Intel IA-32 Computer Accessories User Manual


 
General Optimization Guidelines 2
2-69
This in turn allows instructions to be reordered to make instructions
available to be executed in parallel. Out-of-order execution precludes
the need for using
fxch to move instructions for very short distances.
x87 vs. Scalar SIMD Floating-point Trade-offs
There are a number of differences between x87 floating-point code and
scalar floating-point code (using SSE and SSE2). The following
differences drive decisions about which registers and instructions to use:
When an input operand for a SIMD floating-point instruction
contains values that are less than the representable range of the data
type, a denormal exception occurs. This causes significant
performance penalty. SIMD floating-point operation has a
flush-to-zero mode. In flush-to-zero mode, the results will not
underflow. Therefore subsequent computation will not face the
performance penalty of handling denormal input operands. For
example, in the case of 3D applications with low lighting levels,
using flush-to-zero mode can improve performance by as much as
50% for applications with large numbers underflows.
Scalar floating point SIMD instructions have lower latencies.

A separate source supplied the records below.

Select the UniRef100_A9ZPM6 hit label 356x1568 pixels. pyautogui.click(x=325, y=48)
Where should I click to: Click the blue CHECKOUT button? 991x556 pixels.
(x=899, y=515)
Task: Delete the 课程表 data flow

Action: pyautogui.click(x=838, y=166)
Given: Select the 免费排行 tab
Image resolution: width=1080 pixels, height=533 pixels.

This
generally does not matter much as long as resource utilization is
low.
Only x87 supports transcendental instructions.

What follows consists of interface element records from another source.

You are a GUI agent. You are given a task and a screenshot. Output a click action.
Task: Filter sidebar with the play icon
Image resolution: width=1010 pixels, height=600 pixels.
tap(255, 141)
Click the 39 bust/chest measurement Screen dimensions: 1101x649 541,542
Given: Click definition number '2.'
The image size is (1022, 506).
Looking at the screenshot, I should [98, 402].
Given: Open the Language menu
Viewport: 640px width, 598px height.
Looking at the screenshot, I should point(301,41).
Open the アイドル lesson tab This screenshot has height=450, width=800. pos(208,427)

x87 supports 80-bit precision, double extended floating point.
Streaming SIMD Extensions support a maximum of 32-bit
precision, and Streaming SIMD Extensions 2 supports a maximum
of 64-bit precision.
On the Pentium 4 processor, floating point adds are pipelined for
x87 but not for scalar floating-point code. Floating point multiplies
are not pipelined for either case. For applications with a large
number of floating-point
adds relative to the number of
multiplies, x87 may be a better choice.